Hi, I was running the Python package for this project and I tried to create a new language model and a trie.
For the language model, I used kenlm’s /bin/lmplz -o 2 < text > text.arpa and then /bin/build_binary text.arpa text.binary. Note that the text that I put into the language model consists of 576 sentences, each with one word. Then, I generated the trie. In order to do so, I found the vocabulary that I was using within the language model (it is 576 words), and I created a text file of those words named 576words.txt, with one word on each line. I then generated the trie with /util/generate_trie alphabet.txt text.binary 576words.txt trie.
I then ran the Python package and here are my two results
Original
be lon f malbax flowr daughter blueprin trackter scoubol a glue canna mustard salt pepper head baned shoveel palace leanax basement it bl
New:
belonfmalbax flower daughter blueprint trackter scoubol aglue annal mustard salt pepper head baned shovel palace leanax basement it bl
And it looks it would decode it this way if the language model was working. Please advise if I am building the language model in the correct way or if there is any other way to improve this result. Is there any way to force the output to be within the language model?
well, It seems correct !!!
But it seems that your model has a bad WER !
for your binary, you must sent to kenlm a textfile containing your sentences (not words one per one)
(complete sentences, for words placments probabilities)
your vocab is wrong (not like cmusphinx !!!)
Thanks for the help! For the vocab (when I generate the trie), what should I be using? Should I use the 576words.txt or should I be using some other thing?
their output_graph.pb is their model, learnt by millions on sentences, so lot of possibilities.
I think you made an error in your vocab :
(in cmusphinx, you vocab contained one word by line , with phonems, for next lm)
I propose you to modify your vocab, containing 1 complete sentence (complete wav content) per lign.
and use it to create your lm file (as you did, correctly!)
Like it, you’ll have a lm.binary optimized for your sentences (with a good position words in phrase)
How could your lm predict a good word position in a sentence, if not learnt before ?!..
test it, and tell us if it work
for my robot, i needed small corpus, for orders :
created my own wavs, text
my original textfile used as vocab (like it), and for lm creation too
so, both vocab and lm from same vocab file (a complete sentence per lign)
And, if you want, later, to create your own bp model, tell me
I managed to solve the problem by doing two things - creating the new language model which included very possible pair of words and then fixing the hyper parameters, specifically the “insertion of words in language model” and “importance of language model” . Thanks so much for your help!

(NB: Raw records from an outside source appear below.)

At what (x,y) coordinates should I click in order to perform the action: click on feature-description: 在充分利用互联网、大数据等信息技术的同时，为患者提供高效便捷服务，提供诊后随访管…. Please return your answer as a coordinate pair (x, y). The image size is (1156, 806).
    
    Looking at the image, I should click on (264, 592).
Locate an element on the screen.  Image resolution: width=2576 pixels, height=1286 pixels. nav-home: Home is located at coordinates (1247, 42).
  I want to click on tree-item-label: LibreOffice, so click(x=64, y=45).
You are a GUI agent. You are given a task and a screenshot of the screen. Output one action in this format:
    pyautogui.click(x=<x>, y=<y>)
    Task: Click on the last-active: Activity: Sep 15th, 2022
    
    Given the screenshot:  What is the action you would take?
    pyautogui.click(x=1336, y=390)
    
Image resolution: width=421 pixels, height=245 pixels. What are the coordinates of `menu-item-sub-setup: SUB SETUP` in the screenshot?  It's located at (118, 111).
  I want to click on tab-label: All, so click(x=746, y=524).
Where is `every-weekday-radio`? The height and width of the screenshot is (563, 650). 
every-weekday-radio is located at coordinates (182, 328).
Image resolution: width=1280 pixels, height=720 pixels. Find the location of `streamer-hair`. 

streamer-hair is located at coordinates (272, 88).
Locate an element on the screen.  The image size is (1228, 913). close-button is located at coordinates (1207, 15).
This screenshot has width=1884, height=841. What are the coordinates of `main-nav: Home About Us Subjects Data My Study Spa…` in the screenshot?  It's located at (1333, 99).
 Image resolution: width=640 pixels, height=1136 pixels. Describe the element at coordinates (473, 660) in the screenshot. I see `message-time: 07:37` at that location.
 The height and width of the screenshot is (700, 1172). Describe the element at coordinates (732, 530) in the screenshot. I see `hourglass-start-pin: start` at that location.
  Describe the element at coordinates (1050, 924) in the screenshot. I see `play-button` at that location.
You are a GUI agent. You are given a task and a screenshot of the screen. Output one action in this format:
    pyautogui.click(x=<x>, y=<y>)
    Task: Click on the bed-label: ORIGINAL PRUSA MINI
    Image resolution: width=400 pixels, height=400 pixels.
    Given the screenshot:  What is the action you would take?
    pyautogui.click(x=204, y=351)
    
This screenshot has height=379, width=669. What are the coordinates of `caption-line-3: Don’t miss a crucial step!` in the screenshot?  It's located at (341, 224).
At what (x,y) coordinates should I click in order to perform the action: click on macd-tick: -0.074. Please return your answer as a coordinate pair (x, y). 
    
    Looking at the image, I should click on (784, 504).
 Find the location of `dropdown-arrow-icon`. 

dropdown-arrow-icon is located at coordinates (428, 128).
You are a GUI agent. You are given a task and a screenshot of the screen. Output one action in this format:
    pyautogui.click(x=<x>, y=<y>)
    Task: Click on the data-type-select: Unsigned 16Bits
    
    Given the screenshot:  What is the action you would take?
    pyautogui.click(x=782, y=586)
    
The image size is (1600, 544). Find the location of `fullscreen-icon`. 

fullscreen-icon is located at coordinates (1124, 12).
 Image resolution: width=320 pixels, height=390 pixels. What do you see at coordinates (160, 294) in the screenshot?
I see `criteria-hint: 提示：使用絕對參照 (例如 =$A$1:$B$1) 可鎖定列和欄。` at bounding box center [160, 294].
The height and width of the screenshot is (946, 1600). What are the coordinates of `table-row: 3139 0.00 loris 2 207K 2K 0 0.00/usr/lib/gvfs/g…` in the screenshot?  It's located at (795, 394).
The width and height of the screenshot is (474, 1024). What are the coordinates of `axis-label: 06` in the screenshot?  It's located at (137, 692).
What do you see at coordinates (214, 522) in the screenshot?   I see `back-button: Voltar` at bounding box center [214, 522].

Hi. Read first post (from francob), or the tuto !!
it will create a file named “trie”
You’ll have to call this file, and others, to do inferences (transform sounds in words)
(Please, search a bit on forum, before asking, Thanks Phanthanhlong7695)
@francob What are the hyperparemeters “insertion of words in language model” and “importance of language model” actually? Where are they located? In which file? How to modify them?